Arshavir Blackwell, PhD
The insight from mechanistic interpretability applies here by analogy. It works not because it makes researchers smarter but because it replaces the fluency signal with a different kind of evidence, one the heuristics can't exploit. The same principle applies at the organizational level: design processes that don't depend on any individual successfully overriding their own pre-conscious heuristics.
Arshavir Blackwell, PhD
Some of this is obvious in hindsight. Require human-written summaries before acting on model output. This forces the generation test. You can't summarize something in your own words without discovering whether you actually understand it.
Arshavir Blackwell, PhD
Separate the person who generates the model output from the person who evaluates it. This breaks the affect heuristic, because the evaluator doesn't have the positive experience of the interaction that produced the output.
Arshavir Blackwell, PhD
Red-team model recommendations before implementing them. This institutionalizes the adversarial prompting approach.
Arshavir Blackwell, PhD
The deeper version: treat model output as raw material, not finished product. Make that the cultural norm, not the exception. When a colleague presents a recommendation, the first question should be "what did you add to what the model gave you?" not "what did the model say?" The former assumes the human did work. The latter assumes the model did the thinking.
Arshavir Blackwell, PhD
This is the same move the second piece makes about mechanistic interpretability, applied to organizations. The answer isn't individual vigilance. It's structural design that routes around the cognitive vulnerability rather than relying on people to overcome it through willpower.
Arshavir Blackwell, PhD
None of this fixes the pre-conscious heuristics. You'll still feel the fluency pull. The disfluency tool helps but requires discipline nobody naturally has. The generation test works but nobody does it routinely. Adversarial prompting helps but both sides are still fluent. Provenance tracking helps but it's effortful.

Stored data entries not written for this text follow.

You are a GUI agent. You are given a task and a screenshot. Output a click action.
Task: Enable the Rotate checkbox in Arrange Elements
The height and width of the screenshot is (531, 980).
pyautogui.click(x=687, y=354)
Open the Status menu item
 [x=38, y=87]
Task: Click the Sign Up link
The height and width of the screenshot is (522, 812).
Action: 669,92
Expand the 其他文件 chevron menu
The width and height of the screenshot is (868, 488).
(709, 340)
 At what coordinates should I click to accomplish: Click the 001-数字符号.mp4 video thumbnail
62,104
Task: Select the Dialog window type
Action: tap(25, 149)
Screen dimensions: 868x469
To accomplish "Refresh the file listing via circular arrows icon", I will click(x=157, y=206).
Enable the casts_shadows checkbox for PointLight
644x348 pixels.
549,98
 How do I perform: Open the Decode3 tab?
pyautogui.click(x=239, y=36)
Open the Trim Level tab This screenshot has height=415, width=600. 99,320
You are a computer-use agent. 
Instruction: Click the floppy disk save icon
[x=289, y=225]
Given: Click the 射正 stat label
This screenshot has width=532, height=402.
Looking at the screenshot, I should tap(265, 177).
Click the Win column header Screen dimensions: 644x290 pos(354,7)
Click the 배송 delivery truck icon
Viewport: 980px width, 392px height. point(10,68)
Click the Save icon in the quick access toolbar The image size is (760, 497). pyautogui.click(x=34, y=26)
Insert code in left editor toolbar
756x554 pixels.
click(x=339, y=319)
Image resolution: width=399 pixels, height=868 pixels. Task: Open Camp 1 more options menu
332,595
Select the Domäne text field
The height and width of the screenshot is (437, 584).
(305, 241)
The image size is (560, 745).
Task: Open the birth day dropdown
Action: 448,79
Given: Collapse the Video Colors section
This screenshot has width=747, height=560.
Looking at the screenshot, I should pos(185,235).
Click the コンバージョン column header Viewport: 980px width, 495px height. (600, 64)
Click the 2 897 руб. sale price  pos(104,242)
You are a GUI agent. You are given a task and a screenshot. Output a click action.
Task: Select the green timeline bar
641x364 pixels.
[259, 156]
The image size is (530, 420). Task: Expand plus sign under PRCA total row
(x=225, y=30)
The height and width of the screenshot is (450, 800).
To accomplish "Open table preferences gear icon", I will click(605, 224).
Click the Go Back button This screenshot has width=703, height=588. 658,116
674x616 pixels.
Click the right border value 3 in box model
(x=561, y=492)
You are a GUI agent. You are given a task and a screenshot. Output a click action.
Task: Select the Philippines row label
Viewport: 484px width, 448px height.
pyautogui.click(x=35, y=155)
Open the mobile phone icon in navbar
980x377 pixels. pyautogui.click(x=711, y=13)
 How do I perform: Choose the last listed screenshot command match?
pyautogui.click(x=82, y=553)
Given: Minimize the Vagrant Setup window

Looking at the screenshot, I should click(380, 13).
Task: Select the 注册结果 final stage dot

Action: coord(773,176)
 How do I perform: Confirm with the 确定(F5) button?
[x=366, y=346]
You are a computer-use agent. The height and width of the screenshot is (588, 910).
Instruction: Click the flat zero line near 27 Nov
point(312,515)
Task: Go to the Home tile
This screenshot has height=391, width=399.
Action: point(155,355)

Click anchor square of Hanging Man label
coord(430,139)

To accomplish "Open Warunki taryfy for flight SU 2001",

Institutional design helps but institutions resist friction.
Arshavir Blackwell, PhD
This piece isn't offering a cure. It's offering friction. Deliberate, targeted friction that reintroduces the checking the model's fluency suppressed. Every intervention on this list works by the same mechanism: it takes something the heuristics made feel easy and makes it feel hard again. Not because hard is better, but because hard is what turns the checking back on.
Arshavir Blackwell, PhD
The best defense isn't a better brain. It's a better process.
Arshavir Blackwell, PhD
The arc of this series is simple. The first piece showed what's happening. The second showed why it works. This piece shows what you can do about it. Not by becoming immune to the heuristics, but by designing around them.
Arshavir Blackwell, PhD
The heuristics won. You can't beat them. They're faster than you, older than you, and they operate below the threshold where your conscious mind could intervene even if it wanted to. But you can build systems and habits that don't depend on beating them. You can introduce friction where the model removed it. You can force yourself to produce where the model let you receive. You can track provenance where the heuristic erases it. You can design workflows that assume the vulnerability rather than pretending it can be overcome.
Arshavir Blackwell, PhD
The model sounds like it knows what it's talking about. That is, quite literally, what it was optimized to do. The question was never whether you'd feel convinced. The question is what you do next. I'm Arshavir Blackwell and this has been Inside the Black Box.